Mechanism of scorpion toxin inhibition of K+ channel elucidated using high-speed AFM

Agitoxin-2 (AgTx2) from scorpion venom is a potent blocker of K+ channels. Researchers have now observed the binding dynamics of AgTx2 to the KcsA channel using high-speed atomic force microscopy. Single-molecule kinetic analyses revealed that the affinity of the channel for AgTx2 increased during persistent binding and decreased during persistent dissociation. The researchers propose a four-state model with relevant rate constants. An induced-fit pathway was dominant and accelerated binding by 400 times.

Cell membranes contain ion channels that regulate the permeation of various ions between the inside and outside of the cell. Ion channels are proteins, and in response to diverse stimuli, they allow specific ions to permeate. In this way the cell regulates the electric signals that form the basis of the function of muscles and the nervous system. Since a malfunction of ion channels causes a number of disorders such as myocardial infarction and epilepsy, it is important to understand the mechanism of action of molecules that hamper ion channel functions.

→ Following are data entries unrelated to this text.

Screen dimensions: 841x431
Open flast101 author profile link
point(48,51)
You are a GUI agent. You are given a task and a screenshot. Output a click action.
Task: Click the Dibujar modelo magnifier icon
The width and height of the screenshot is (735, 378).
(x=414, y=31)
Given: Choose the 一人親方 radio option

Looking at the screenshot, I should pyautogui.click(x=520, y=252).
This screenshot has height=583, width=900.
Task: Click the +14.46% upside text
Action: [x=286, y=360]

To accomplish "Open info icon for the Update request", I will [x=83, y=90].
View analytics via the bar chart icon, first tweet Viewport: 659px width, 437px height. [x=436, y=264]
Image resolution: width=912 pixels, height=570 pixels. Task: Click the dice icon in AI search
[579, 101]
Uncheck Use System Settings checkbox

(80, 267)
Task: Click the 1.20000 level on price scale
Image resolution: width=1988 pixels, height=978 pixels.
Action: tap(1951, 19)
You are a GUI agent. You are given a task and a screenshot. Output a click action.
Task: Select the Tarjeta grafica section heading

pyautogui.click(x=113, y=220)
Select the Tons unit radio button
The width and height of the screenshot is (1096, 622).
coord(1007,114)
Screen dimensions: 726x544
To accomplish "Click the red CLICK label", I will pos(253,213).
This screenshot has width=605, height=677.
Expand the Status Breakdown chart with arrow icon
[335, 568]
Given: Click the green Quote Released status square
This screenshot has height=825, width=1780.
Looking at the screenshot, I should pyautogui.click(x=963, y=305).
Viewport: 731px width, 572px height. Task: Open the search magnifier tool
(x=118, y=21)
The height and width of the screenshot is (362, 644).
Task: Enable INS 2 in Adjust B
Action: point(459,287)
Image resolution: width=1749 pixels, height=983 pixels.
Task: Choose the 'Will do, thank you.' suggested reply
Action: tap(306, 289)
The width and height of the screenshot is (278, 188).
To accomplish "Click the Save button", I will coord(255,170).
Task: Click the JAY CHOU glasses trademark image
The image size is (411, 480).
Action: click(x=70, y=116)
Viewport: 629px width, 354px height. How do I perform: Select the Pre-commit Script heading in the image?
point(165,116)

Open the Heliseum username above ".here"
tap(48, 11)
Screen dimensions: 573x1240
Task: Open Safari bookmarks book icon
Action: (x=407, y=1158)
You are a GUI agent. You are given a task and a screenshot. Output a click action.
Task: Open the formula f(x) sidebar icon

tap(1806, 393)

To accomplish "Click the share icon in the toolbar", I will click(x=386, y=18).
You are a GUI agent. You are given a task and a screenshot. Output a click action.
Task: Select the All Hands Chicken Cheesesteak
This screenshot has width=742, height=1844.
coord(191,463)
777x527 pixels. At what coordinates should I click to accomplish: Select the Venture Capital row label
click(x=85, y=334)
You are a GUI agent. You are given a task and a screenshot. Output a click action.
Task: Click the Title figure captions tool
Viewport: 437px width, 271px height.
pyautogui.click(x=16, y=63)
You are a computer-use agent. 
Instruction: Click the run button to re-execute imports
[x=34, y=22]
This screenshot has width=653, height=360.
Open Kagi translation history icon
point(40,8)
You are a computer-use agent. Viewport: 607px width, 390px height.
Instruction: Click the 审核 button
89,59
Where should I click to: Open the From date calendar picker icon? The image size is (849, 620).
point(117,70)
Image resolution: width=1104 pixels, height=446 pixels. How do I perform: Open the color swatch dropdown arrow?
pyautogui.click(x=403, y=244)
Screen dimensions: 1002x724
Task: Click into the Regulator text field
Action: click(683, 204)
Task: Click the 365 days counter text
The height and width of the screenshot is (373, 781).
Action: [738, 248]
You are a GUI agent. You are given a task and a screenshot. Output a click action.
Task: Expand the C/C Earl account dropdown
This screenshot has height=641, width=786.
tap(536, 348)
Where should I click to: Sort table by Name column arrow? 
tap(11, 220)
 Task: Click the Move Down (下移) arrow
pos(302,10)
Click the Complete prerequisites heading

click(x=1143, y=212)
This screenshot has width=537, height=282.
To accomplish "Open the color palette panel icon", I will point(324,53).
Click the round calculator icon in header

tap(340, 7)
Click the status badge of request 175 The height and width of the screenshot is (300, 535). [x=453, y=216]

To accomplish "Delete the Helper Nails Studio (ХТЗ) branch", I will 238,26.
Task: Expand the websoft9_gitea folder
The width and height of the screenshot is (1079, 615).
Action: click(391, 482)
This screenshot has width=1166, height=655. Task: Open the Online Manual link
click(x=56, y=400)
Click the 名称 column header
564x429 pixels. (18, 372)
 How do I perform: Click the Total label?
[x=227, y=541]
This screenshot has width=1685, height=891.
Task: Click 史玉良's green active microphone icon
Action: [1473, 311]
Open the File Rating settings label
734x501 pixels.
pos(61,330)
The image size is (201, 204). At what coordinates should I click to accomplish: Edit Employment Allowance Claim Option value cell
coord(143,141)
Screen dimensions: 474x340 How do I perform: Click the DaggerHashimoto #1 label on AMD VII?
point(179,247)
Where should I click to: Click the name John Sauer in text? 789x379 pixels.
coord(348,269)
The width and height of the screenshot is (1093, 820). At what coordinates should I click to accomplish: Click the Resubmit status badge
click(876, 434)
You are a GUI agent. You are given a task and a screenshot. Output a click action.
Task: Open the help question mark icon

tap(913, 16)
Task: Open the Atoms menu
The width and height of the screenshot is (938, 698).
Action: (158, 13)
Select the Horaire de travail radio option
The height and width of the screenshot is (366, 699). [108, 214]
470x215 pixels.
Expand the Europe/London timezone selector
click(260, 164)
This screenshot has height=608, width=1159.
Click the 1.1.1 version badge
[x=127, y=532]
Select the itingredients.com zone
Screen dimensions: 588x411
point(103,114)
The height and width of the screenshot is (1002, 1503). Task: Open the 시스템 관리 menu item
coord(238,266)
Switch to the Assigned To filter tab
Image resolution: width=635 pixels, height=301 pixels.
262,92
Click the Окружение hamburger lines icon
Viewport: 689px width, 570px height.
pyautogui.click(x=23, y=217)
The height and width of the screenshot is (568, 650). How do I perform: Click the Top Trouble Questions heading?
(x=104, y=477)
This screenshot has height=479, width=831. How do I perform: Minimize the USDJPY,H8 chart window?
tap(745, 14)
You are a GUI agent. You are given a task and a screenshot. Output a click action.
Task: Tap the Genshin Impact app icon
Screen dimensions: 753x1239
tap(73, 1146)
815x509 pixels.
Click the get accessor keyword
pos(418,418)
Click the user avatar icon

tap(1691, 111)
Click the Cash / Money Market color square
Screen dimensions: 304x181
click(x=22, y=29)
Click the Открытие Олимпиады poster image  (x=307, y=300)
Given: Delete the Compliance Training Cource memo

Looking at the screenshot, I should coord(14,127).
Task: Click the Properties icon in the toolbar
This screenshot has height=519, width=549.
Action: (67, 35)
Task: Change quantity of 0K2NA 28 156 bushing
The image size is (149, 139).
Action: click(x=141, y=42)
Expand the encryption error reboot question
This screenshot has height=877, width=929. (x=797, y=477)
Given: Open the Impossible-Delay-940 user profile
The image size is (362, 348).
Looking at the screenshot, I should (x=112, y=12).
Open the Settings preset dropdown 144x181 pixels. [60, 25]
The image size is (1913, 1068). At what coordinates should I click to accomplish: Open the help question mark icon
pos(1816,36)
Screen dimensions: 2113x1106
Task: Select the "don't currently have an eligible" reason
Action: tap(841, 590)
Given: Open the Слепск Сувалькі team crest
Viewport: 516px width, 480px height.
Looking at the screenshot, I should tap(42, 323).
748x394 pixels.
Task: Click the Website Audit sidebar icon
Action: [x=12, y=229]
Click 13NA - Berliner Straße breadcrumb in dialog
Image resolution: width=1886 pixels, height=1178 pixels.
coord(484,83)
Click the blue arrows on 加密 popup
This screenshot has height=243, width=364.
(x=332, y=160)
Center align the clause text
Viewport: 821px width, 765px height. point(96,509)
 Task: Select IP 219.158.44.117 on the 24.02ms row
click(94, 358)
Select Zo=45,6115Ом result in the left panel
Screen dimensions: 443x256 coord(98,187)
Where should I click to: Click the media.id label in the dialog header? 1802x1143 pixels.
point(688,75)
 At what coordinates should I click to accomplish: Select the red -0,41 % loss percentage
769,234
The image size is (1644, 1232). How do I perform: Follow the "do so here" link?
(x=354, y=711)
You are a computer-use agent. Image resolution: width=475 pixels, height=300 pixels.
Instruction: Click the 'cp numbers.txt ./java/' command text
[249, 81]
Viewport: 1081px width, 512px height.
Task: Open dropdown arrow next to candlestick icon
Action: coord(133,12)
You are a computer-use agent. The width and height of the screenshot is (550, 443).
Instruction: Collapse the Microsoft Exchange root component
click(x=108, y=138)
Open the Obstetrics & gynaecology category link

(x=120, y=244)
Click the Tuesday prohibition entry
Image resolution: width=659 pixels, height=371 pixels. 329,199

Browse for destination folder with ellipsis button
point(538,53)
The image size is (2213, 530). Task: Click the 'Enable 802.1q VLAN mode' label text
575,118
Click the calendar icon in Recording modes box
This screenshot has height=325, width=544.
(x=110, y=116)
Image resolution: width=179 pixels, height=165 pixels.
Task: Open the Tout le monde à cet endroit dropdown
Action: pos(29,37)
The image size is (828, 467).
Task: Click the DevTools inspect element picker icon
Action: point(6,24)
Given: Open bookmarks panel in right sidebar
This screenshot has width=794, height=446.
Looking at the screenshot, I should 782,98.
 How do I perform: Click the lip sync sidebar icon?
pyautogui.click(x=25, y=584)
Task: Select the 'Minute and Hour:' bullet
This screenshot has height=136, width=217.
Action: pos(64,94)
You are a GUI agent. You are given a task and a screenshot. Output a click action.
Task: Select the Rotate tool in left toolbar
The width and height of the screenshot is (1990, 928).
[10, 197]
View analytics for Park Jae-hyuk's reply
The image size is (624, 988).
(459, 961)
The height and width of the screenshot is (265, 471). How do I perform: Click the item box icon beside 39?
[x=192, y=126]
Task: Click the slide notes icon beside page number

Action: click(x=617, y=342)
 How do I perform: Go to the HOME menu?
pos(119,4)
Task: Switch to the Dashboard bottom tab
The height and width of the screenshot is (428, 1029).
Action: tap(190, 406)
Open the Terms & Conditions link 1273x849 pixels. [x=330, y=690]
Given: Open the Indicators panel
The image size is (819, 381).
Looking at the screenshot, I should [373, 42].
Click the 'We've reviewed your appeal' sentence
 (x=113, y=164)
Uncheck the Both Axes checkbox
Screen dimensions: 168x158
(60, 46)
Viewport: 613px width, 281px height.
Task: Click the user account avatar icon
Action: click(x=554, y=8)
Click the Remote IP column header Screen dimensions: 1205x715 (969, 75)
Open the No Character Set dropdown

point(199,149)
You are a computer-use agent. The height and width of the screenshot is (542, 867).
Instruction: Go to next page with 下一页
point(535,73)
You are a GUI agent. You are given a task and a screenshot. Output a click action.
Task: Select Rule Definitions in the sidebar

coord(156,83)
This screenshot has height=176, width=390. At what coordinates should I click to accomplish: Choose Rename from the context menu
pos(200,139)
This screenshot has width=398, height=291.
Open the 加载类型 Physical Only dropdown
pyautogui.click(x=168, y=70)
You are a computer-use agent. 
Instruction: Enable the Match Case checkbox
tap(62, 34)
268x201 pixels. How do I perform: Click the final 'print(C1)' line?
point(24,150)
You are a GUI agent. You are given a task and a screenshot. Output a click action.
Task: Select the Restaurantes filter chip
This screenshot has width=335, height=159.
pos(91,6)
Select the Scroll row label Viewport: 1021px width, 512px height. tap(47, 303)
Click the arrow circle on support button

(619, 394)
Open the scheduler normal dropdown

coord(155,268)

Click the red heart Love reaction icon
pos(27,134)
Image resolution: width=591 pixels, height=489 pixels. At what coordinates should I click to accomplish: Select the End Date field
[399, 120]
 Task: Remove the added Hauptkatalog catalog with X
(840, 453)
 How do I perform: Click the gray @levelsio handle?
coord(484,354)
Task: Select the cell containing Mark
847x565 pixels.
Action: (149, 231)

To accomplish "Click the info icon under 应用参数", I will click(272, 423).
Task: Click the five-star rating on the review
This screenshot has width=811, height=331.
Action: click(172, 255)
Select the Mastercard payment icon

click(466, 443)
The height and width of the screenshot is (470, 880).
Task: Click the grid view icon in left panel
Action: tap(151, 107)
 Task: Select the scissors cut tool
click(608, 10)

Scorpion venom has been found to contain more than 200 compounds that bind to K+ channels. Among them, AgTx2 is a peptide consisting of 38 amino acid residues. Previous studies showed that by binding to the K+ channel from outside the cell membrane, AgTx2 blocks the K+ channel pore and inhibits K+ permeation. However, the detailed molecular mechanism remained unknown, e.g. whether the binding dynamics could be explained by a two-state model of association and dissociation.

The research team, including scientists from Kanazawa University, visualized the association and dissociation of AgTx2 with the K+ channel KcsA using high-speed atomic force microscopy (HS-AFM) and performed a detailed analysis of the dynamics (Figure 1). KcsA is a tetramer, its subunits forming a ring-like structure. Upon AgTx2 binding to the tetramer surface, the central part of the channel, i.e. the passage for K+, appeared swollen due to AgTx2 binding. The binding and dissociation of AgTx2 to the K+ channel could take place repeatedly and the height around the channel center changed accordingly (Figure 2).

When the AgTx2 concentration in the solution was high, the binding probability was also high. Time courses of the binding and dissociation revealed that upon binding of AgTx2 to KcsA, the conformation of KcsA changed, which allowed AgTx2 binding more easily, and that even upon dissociation of AgTx2, another AgTx2 molecule could bind to KcsA very quickly; this is referred to as an induced-fit mechanism. On the other hand, it was observed that, when sufficient time elapsed after AgTx2 dissociation, the conformation of KcsA changed back to the original, to which AgTx2 bound less readily.

These results indicate that the binding dynamics cannot be explained with a simple two state model, i.e. binding and dissociation. It seemed that both the association and dissociation states of KcsA could be distinguished as at least two sub-states; a four state association model was therefore considered (Figure 3). When the reaction rates were calculated for a four-state model the rates obtained reflected those obtained experimentally. A simulation of the binding dynamics with this four-state model and the associated reaction rates, showed AgTx2 binding to be primarily via the induced-fit pathway. Further, it was found that the induced-fit accelerated AgTx2 binding by 400-fold. Thus, the mechanism of AgTx2 to efficiently inhibit the function of KcsA has been elucidated (Figure 3).

The HS-AFM observation technique and method used for the analysis of binding of the K+ channel and the peptide inhibitor can be applied to a wide variety of biological molecules. They can be applied to analyses of a ligand binding to its receptor as well as association of DNA and a DNA-binding protein. This study is expected to accelerate the elucidation of binding dynamics of various biological molecules.

The study is published in Science Advances.